Mumifizieren: Die britische Bildhauerin Rachel Whiteread hat für ihre Ausstellung in der Deutschen Guggenheim Berlin die ganze Kellertreppe ihres Atelierhauses und zwei Zimmer in Gips abgegossen

von KATRIN BETTINA MÜLLER

Was bringt das Leben anderes hervor als eine Kette von Ruinen? So erscheint es in einem Foto-Essay, den die Bildhauerin Rachel Whiteread ihrem Katalog „Transient Spaces“ (vergängliche Räume) mitgegeben hat. Sie sammelt Bilder von Skeletten aus Stein und Beton, manche Jahrhunderte alt, andere im Rohbau verlassen. Dazwischen stehen Ansichten von großen Einschnitten in die Landschaft: Talsperren, Steinbrüche – von Menschenhand geschaffene Kanäle. Einmal sieht man den Rauch eines Vulkanausbruchs hinter einem Ausflugsrestaurant. Die Abbildungen sind winzig, was sie zeigen, ist monumental.

Eigentlich handeln Rachel Whitereads Skulpturen von großen Gefühlen. Sie rücken dem Menschen nah, dringen in intime Räume vor. Aber die Form, in der sie dies tun, ist streng und verschlossen – als gelte es, ein Geheimnis auf immer zu bewahren. Sie schweigen oder, wie die Bildhauerin selbst einmal schrieb, „mumifizieren die Stille“.

1941 fielen Bomben, die aus Deutschland kamen, auf London. Zu den zerstörten Häusern gehörte eine Synagoge in dem Stadtteil Tower Hamlets. 2001 bringt die Bildhauerin eine Skulptur von London nach Berlin, die in ebendiesem Haus entstand und nun die Ausstellungshalle im Gebäude der Deutschen Bank verriegelt wie ein hermetischer Klotz. Seitlich kann man sich gerade noch durch einen schmalen Gang an „Untitled (Appartement)“ vorbeiquetschen. Tiefe Einschnitte schieben sich in den Block dort, wo Wände das Appartement in zellengroße Räume unterteilten. Man fühlt sich beklommen wie bei einer Bunkerbegehung. Die Nähte zwischen den Gussblöcken erinnern an die Anonymität sozialer Wohnungsbauten aus vorgefertigten Teilen. Wie soll sich Leben da nicht wundstoßen zwischen harten Begrenzungen?

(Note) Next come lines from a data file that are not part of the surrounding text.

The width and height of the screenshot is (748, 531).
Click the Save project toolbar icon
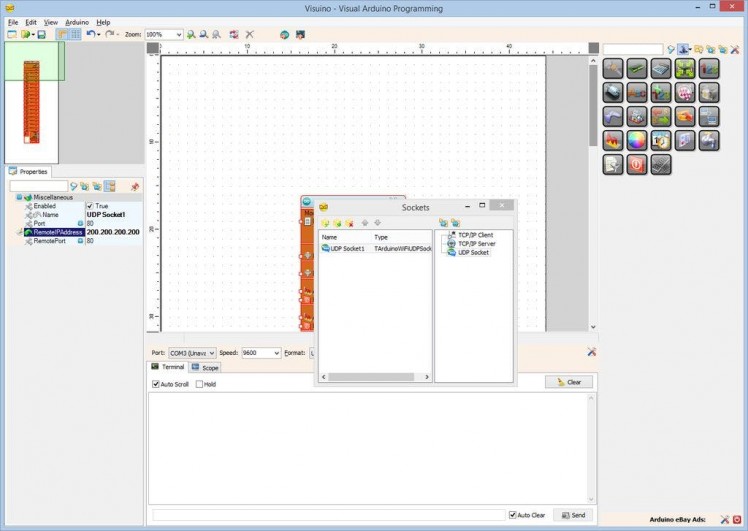(x=41, y=34)
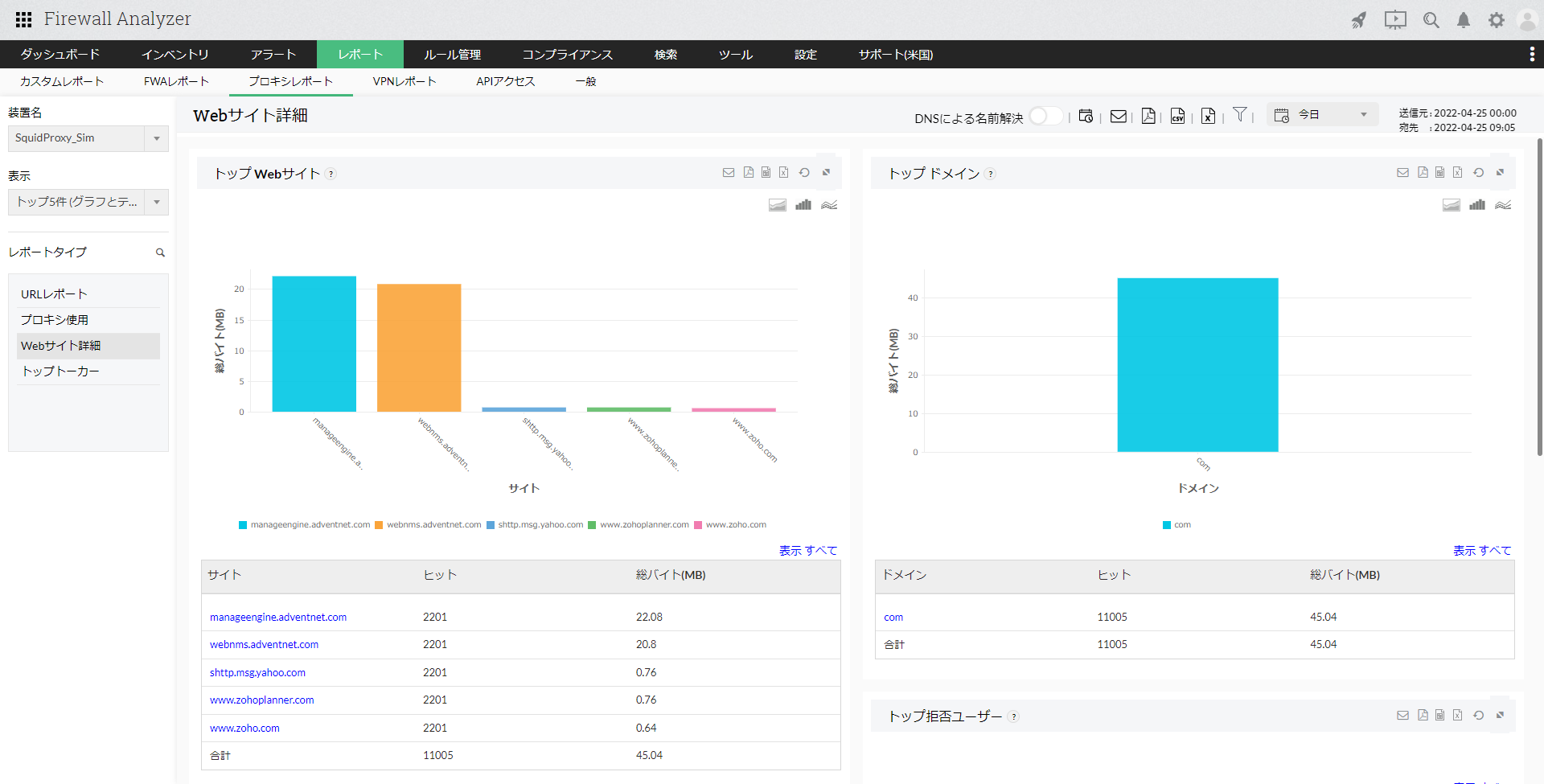Switch トップ Webサイト chart to bar graph
This screenshot has width=1544, height=784.
[803, 205]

Dies ist eine pathetische Lesart von Whitereads minimalistischer Skulptur, doch ihre Werke lassen das zu. Letztes Jahr erwarb sie das leer stehende Haus in Tower Hamlets, um es zu Wohnung und Atelier umzubauen. Nach dem Krieg war es in den Fünfzigerjahren in notdürftigem Funktionalismus wieder aufgebaut worden; diente als Synagoge zuerst, später als Lagerhaus. Den Entschluss, den vorgefundenen Zustand in einem Abguss aus Gips zu dokumentieren, fasste Whiteread, als das Guggenheim-Museum sie um ein Projekt bat. Die Skulpturen werden nach Berlin auch in den Guggenheim-Museen Bilbao und New York gezeigt. Dort den Architekturen von Frank Lloyd Wright und Frank Gehry eine eigene Interpretation des Raumes entgegenzuhalten, sah die Künstlerin als Herausforderung.

Für „Untitled (Basement)“ hat sie den Hohlraum über der Kellertreppe ihres neuen Hauses abgeformt. Im Negativ zeigen die Stufen nach unten, eine Fledermaus könnte dort kopfunter hängen. Am Treppenabsatz dreht sich die Skulptur plötzlich um mehr als eine Achse und kippt seitwärts. Man müsste auf dem Boden liegen, um die Stufen mit den Füßen zu berühren. Natürlich tut man dies nicht, aber in der Vorstellung erteilen Whitereads Skulpturen dem Betrachter Anleitungen für seine eigenen Bewegungen. Wie einer Choreografin geht es ihr um die Bewusstwerdung des eigenen physischen Standortes.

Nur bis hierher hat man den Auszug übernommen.